Now I know people will freak out, but I run stihl grey bottle at 45:1 with 93 gas and I have never had any problems.....my ms250 I bought new about 4 years ago was ran on 50:1 gray bottle until this year..... I really only switched to 45:1 this year because I got a new stihl trimmer and other new saw, and figured it wouldn't hurt.... I have taken my ms250 apart and the piston looks new still, and no carbon build up on top of piston...I also have this new Chinese engine in a ms180, and since i like limbing with it I am keeping it.... It has had 4 tanks threw it so far and the last tank I was limbing shagbark hickory, and bucking pieces up to about 8".....

So anyway as you said I am anxious to see how long this engine last, as it works great now.... As far as the 45:1 mix hurting the engine I don't know..... I have read MANY of the great oil debate threads.....I mean a saw can definitely have to much oil, and get carbon deposits, which in turn can break loose and cause problems....

I should add that my saws are all stock except for some muffler mods....


----------



## Khntr85 (Jun 2, 2016)

a. palmer jr. said:


> Not especially but I haven't really ran either enough to get used to them. They both have 18" bars on them so they both zip through the kind of wood we have here but I imagine I could easily put a longer bar on the 390. I've only used them one or two days and not very long at a time. Since I'm far from a full time wood cutter I will probably keep one of these for what little wood I cut anymore and probably sell the pro saws but I'm gonna do some more testing to be sure..



Ya I bet with a 20" bar you would surely tell a difference in the 390.....I have a ms362, and now I don't use my ms290 much at..... What pro saw do you have....


----------



## a. palmer jr. (Jun 2, 2016)

Khntr85 said:


> Ya I bet with a 20" bar you would surely tell a difference in the 390.....I have a ms362, and now I don't use my ms290 much at..... What pro saw do you have....


I have a MS361, 362XP Husky, MS280, 346XPand 353, Dolmar 5100S a couple of top handles. The rest are homeowners and older saws.
Actually, the latest 390 I've built has a 20" bar on it but I haven't gotten to use it yet.


----------



## ssm1699 (Jun 2, 2016)

Khntr85 said:


> Hey man I will be interested in how your kit turns out.... I put a whole complete new engine in a ms180 and it's got about 3 tanks threw it.... I put it in shagbark hickory yesterday and I didn't take it easy on her at all...the damn thing impresses me more every time I start it....

> [Instructions]:
A: List every username shown in the post headers of the chainsaw forum thread.
B: Continue the chainsaw forum thread from the point at which it stops.
The items that come after this chainsaw forum thread are not required for any of the work here.

> [Material supplied]:

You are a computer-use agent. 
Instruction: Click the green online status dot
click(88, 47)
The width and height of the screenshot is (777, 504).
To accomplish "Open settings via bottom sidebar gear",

> [Exercise answers]:
A:
Khntr85
a. palmer jr.
ssm1699

B:
> 
> Let me ask you this, did you consider just putting a complete engine assembly in or was it to pricey.... Only reason I ask is because when my ol ms290 dies I will be doing the same thing.... Thanks a lot Kyle



I considered doing a fully assembled kit, but the difference in price is what killed it for me. I was/am tight on funds, I went the cheaper route and spread out the purchasing of my parts. I don't mind doing the work to save me some money and I am able to learn about what I have in equipment. Doing everything I have done, I only have $100 total in everything I put into the saw. I currently have ran a tank of fuel in the saw and it has been running beautifully through that single tank. I am noticing that the compression is building as it is breaking in. I did a little noodling with it, right after I got it tuned and I could notice the difference in power. I am also not having any issues with it idling anymore. If I can come up with another 029/MS290 that the p&c are fried in, for cheap, I will probably clean up my old ones as they really weren't all that bad and build another saw.


----------



## Khntr85 (Jun 2, 2016)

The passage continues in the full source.